ST!×1 | ナノ



「お互い聞きたいことが山積みなら、きみが俺に質問をして、それに答えたら次は俺がきみに質問するってことにしようか」
「ではそれで」


 髪を乾かしているうちに大分気が落ち着いたので、リビングへ向かったころにはいつもの私に戻っていた。
 危ない危ない、あの調子でここにきていたら、折原さんの思うつぼだ。
 あのタイミングでああいうことを言うのは、この人の戦略なんだと思うことにしていた。

 質問と言われても、一番聞きたかったものは聞けなかったし……。


「折原さんって、首無しライダーと知り合いなんですか」


 とりあえず、いつか聞こうとおもっていたことを片っ端からぶつけることにした。 


「まあ、知り合いかな。仕事関係の」
「仕事……」


 平然と言われたその言葉に、私は首をかしげる。
 首無しライダーと呼ばれている、池袋に実在する都市伝説と出会ったその日のうちに、私はネットカフェで折原臨也とライダースーツを着た妙なバイク乗りについて調べた。

 その結果、折原さんは情報屋ということが判明し、ライダースーツの人は"首無しライダー"と呼ばれる伝説であることを知った。

 のだが、


「仕事って……何をしているんですか」
「運び屋だよ」
「運び屋?」
「そう。バイク乗りには、おあつらえ向きだろ?」


 まあ、魔女も宅急便をするらしいし、都市伝説が運び屋をしても不思議ではない、のだろうか。


「さっきもその運び屋関係から仕事がきてたんだ」
「教えてもらっても……」
「どうしようかな」


 そうどうともいえない笑顔を浮かべて、折原さんは曖昧に言った。
 まあ、それはそうか。私情ならばともかく仕事関係なんてすぐに暴露できるものでもないだろう。
 都市伝説相手の仕事だなんてとても興味を引く内容ではあるけれど、今回は諦めて質問の番を折原さんへと明け渡すことにした。


「……次、折原さんどうぞ」
「ああ、いいの?きみって、あれから高校はちゃんと卒業したみたいだけど、いつの間に就職活動なんてしてたの?」
「ええと……」 


 あなたのせいで、無残に砕け散りましたけどね。


「3年に進級したときから、というか2年に進級した時から就職しようと思ってたので……バイトの筋からあの手この手で、いろんな会社を紹介してもらって――」


 なんとか面接まで生き残った。
 高卒になることを承知で、しかも手に職もない状態で面接を受けさせてくれる会社自体がほぼ皆無だったけれど。


「そういう面接で猫被るのは得意なので」
「見事採用されたって?」
「多分、そうだと思います」


 私は素直に答えているのに、折原さんは嫌な笑顔でそれを聞いていた。
 もしかして、その採用事体にもこの人がかかわってるんじゃ……。
 
 そうハッとして声を上げようとした瞬間、それを見透かしたように「じゃあ、次はきみの質問だよね。さっきの運び屋からの仕事だっけ?」と何でもないように言った。


「うん、教えてもいいよべつに」
「え、いいんですか」


 てっきり企業秘密的なものだと思っていたのに。
 拍子抜けしたような心地で尋ね返すと。


「俺は困らないし口止めもされてないから」


 そう、あっけらかんとした風に言われた。
 ……首無しライダーさんの方は困るのかもしれないけれど、まったく気にしていない様子だ。
 逆にこちらが悪いような気がして『やっぱりいいです』とお断りしようとしたのだが、折原さんは知ったことではないように口を開いた。

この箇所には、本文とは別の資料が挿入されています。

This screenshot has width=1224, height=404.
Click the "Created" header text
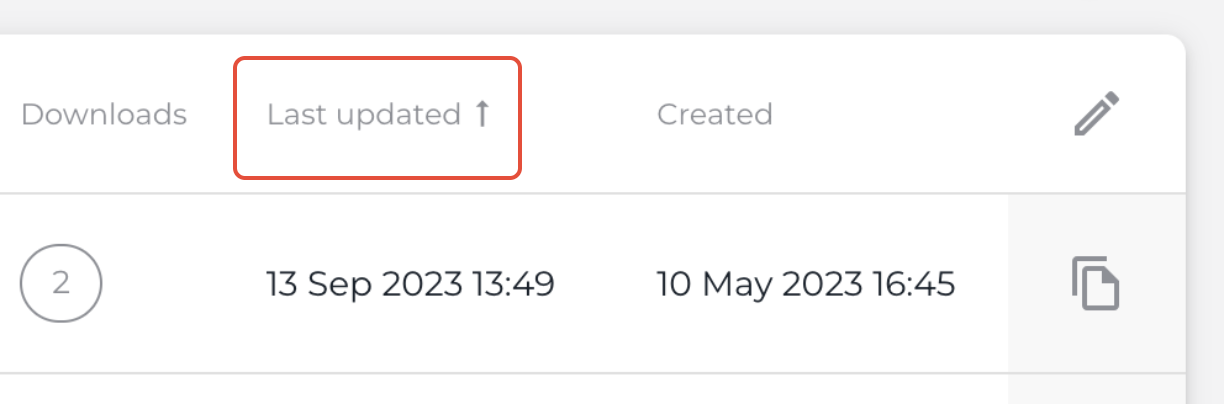click(714, 115)
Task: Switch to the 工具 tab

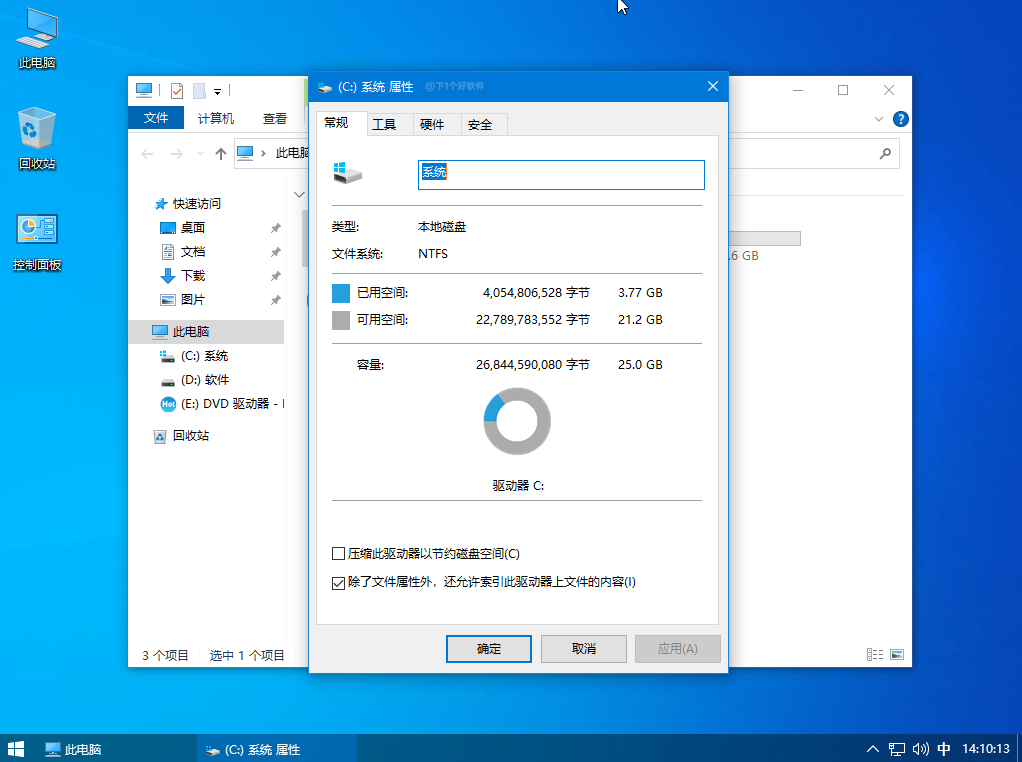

「まあ、簡単に言えばその運び屋ってけっこうなんでもありでね。どこかの漫画みたいな奪還屋を兼ねてる風もあるし、違法すれすれの物を取り扱うこともある。今回がどの手のものだかは分からないけど、とにかくターゲットの現在地を教えてくれって言われたからそうしただけだよ。相手は車に乗ってるらしいから、そんなものナンバー一つですぐにわかるものだけどさ。じゃあ、次は俺が質問する番でいいよね?」

「…………どうぞ」


 よく、そこまで口が回る……。あとナンバーひとつで居場所がわかるってなんなの、怖いんだけど。
 一気にいろいろなことを言われたせいか、自分が何を言おうとしていたのか一時的に忘れてしまい、私は何も考えず頷いてしまった。
 それに満足げに折原さんは笑って、


「明日、池袋の方に行こうと思ってるんだけど、来る?」 
「池袋、ですか」
「そ、池袋。きみの思い出が一杯な場所」


 膝の上に乗せていた手を握り、奥歯を噛み締める。


「何をしに」
「ちょっと女の子二人と待ち合わせ」
「……」


 キレてもいいかな。いいよね。
 

「あのさ、きみが怒るのを承知で言ったのは確かだけど、机をひっくり返そうとしないで」
「……そこに、どうして私が同行しないといけないんですか」
「それはまあ、向こうは女で俺は男だから。女のきみがいた方がいいと思って」


 一見爽やか好青年風に笑っているその人に、私は疑いの目を向ける。
 仕事の依頼か何かなのだろうか。もしそれなら、明日からここで働く身としては同行しないわけにはいかない。
 もらう分は、働かないと。


「行きます」
「そう言ってくれると思ってたよ」


 それは同時に、君に拒否権はないんだよ、と言っているように聞こえた。
 聞こえただけなら、よかったのだけれど。


「じゃあ、次は、」


 と、私が質問しようとしたとき、
 聞きなれない音楽が、私の言葉を遮った。

 振り返ると、折原さんの仕事用デスクの上に置かれている携帯電話が点滅しながら鳴いている(着メロ的な意味で)。
 折原さんの着信ってこれ?トゥルルルみたいな、逆にレトロなものを想像していたんだけど。

 私がそうして呆けていると、


「きみはもう寝た方がいいよ」


 そう言うや否や、折原さんは立ちあがって携帯電話の元へと向かって行った。


 仕事は、仕方ないのか。


 まだ聞きたいことはあったけれど、これからは毎日顔を合わせることになるんだろうし……今日はおとなしく寝よう。
 何やら敬語で通話相手と話し始めたその人を横目で見ながら、私は静かに自室へ戻った。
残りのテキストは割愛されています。